Your task » Each line of the data must be copied exactly.
┌──
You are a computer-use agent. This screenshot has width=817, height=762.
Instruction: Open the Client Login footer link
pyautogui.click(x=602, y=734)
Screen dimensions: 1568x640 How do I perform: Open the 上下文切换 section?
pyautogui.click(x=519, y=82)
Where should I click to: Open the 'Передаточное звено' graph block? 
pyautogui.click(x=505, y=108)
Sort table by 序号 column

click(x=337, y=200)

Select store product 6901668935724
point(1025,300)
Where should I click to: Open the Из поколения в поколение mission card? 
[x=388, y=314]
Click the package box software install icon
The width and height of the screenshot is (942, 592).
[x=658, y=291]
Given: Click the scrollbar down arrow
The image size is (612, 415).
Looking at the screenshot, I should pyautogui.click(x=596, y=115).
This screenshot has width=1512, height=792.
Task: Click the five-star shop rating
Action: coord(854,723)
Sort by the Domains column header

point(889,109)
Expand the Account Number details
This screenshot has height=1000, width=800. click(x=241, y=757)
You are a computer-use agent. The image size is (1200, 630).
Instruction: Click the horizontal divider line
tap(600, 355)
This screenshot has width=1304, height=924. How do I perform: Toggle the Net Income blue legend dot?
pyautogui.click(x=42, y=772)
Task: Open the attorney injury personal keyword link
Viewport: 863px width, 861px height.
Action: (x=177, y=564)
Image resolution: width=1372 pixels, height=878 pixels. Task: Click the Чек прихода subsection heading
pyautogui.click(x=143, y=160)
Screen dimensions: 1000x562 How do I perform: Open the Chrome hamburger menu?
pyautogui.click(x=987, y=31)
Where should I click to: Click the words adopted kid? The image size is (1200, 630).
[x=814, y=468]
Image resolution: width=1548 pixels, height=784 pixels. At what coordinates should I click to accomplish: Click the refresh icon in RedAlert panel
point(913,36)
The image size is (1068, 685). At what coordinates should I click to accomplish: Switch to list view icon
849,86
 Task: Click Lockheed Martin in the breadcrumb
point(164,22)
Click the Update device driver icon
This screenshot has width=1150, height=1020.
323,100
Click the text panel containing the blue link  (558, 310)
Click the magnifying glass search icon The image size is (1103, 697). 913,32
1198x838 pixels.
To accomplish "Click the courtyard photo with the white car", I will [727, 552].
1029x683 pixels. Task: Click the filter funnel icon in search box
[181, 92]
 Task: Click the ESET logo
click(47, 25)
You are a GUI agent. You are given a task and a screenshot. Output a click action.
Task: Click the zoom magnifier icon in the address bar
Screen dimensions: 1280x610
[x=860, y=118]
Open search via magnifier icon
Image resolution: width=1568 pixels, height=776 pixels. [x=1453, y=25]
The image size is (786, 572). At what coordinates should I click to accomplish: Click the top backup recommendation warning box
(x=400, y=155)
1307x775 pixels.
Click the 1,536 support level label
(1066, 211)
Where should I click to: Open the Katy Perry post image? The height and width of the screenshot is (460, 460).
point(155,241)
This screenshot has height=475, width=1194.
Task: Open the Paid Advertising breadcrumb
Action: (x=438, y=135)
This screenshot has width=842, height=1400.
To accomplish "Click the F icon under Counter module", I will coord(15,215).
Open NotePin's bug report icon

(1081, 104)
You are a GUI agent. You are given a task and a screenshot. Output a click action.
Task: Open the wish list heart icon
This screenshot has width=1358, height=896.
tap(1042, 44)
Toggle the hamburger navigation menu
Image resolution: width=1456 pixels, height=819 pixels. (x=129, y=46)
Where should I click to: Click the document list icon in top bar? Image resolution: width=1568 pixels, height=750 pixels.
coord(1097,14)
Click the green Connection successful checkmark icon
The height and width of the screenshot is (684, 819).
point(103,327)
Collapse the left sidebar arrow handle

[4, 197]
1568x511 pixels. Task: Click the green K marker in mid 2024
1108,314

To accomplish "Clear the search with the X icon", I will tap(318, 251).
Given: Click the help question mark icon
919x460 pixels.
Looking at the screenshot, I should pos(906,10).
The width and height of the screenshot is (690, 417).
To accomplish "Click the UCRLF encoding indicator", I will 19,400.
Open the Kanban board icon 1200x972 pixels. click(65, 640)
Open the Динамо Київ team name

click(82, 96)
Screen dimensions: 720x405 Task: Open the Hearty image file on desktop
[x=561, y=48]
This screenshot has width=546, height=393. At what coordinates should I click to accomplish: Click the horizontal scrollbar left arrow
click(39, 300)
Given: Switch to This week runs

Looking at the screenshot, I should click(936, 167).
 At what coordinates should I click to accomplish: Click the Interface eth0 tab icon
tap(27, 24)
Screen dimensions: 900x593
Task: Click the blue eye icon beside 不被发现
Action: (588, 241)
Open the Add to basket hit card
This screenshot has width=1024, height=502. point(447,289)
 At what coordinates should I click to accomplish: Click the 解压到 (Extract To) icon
└──
Exercise answer »
You are a computer-use agent. This screenshot has width=817, height=762.
Instruction: Open the Client Login footer link
pyautogui.click(x=602, y=734)
Screen dimensions: 1568x640 How do I perform: Open the 上下文切换 section?
pyautogui.click(x=519, y=82)
Where should I click to: Open the 'Передаточное звено' graph block? 
pyautogui.click(x=505, y=108)
Sort table by 序号 column

click(x=337, y=200)

Select store product 6901668935724
point(1025,300)
Where should I click to: Open the Из поколения в поколение mission card? 
[x=388, y=314]
Click the package box software install icon
The width and height of the screenshot is (942, 592).
[x=658, y=291]
Given: Click the scrollbar down arrow
The image size is (612, 415).
Looking at the screenshot, I should pyautogui.click(x=596, y=115).
This screenshot has width=1512, height=792.
Task: Click the five-star shop rating
Action: coord(854,723)
Sort by the Domains column header

point(889,109)
Expand the Account Number details
This screenshot has height=1000, width=800. click(x=241, y=757)
You are a computer-use agent. The image size is (1200, 630).
Instruction: Click the horizontal divider line
tap(600, 355)
This screenshot has width=1304, height=924. How do I perform: Toggle the Net Income blue legend dot?
pyautogui.click(x=42, y=772)
Task: Open the attorney injury personal keyword link
Viewport: 863px width, 861px height.
Action: (x=177, y=564)
Image resolution: width=1372 pixels, height=878 pixels. Task: Click the Чек прихода subsection heading
pyautogui.click(x=143, y=160)
Screen dimensions: 1000x562 How do I perform: Open the Chrome hamburger menu?
pyautogui.click(x=987, y=31)
Where should I click to: Click the words adopted kid? The image size is (1200, 630).
[x=814, y=468]
Image resolution: width=1548 pixels, height=784 pixels. At what coordinates should I click to accomplish: Click the refresh icon in RedAlert panel
point(913,36)
The image size is (1068, 685). At what coordinates should I click to accomplish: Switch to list view icon
849,86
 Task: Click Lockheed Martin in the breadcrumb
point(164,22)
Click the Update device driver icon
This screenshot has width=1150, height=1020.
323,100
Click the text panel containing the blue link  (558, 310)
Click the magnifying glass search icon The image size is (1103, 697). 913,32
1198x838 pixels.
To accomplish "Click the courtyard photo with the white car", I will [727, 552].
1029x683 pixels. Task: Click the filter funnel icon in search box
[181, 92]
 Task: Click the ESET logo
click(47, 25)
You are a GUI agent. You are given a task and a screenshot. Output a click action.
Task: Click the zoom magnifier icon in the address bar
Screen dimensions: 1280x610
[x=860, y=118]
Open search via magnifier icon
Image resolution: width=1568 pixels, height=776 pixels. [x=1453, y=25]
The image size is (786, 572). At what coordinates should I click to accomplish: Click the top backup recommendation warning box
(x=400, y=155)
1307x775 pixels.
Click the 1,536 support level label
(1066, 211)
Where should I click to: Open the Katy Perry post image? The height and width of the screenshot is (460, 460).
point(155,241)
This screenshot has height=475, width=1194.
Task: Open the Paid Advertising breadcrumb
Action: (x=438, y=135)
This screenshot has width=842, height=1400.
To accomplish "Click the F icon under Counter module", I will coord(15,215).
Open NotePin's bug report icon

(1081, 104)
You are a GUI agent. You are given a task and a screenshot. Output a click action.
Task: Open the wish list heart icon
This screenshot has width=1358, height=896.
tap(1042, 44)
Toggle the hamburger navigation menu
Image resolution: width=1456 pixels, height=819 pixels. (x=129, y=46)
Where should I click to: Click the document list icon in top bar? Image resolution: width=1568 pixels, height=750 pixels.
coord(1097,14)
Click the green Connection successful checkmark icon
The height and width of the screenshot is (684, 819).
point(103,327)
Collapse the left sidebar arrow handle

[4, 197]
1568x511 pixels. Task: Click the green K marker in mid 2024
1108,314

To accomplish "Clear the search with the X icon", I will tap(318, 251).
Given: Click the help question mark icon
919x460 pixels.
Looking at the screenshot, I should pos(906,10).
The width and height of the screenshot is (690, 417).
To accomplish "Click the UCRLF encoding indicator", I will 19,400.
Open the Kanban board icon 1200x972 pixels. click(65, 640)
Open the Динамо Київ team name

click(82, 96)
Screen dimensions: 720x405 Task: Open the Hearty image file on desktop
[x=561, y=48]
This screenshot has width=546, height=393. At what coordinates should I click to accomplish: Click the horizontal scrollbar left arrow
click(39, 300)
Given: Switch to This week runs

Looking at the screenshot, I should click(936, 167).
 At what coordinates should I click to accomplish: Click the Interface eth0 tab icon
tap(27, 24)
Screen dimensions: 900x593
Task: Click the blue eye icon beside 不被发现
Action: (588, 241)
Open the Add to basket hit card
This screenshot has width=1024, height=502. point(447,289)
 At what coordinates should I click to accomplish: Click the 解压到 (Extract To) icon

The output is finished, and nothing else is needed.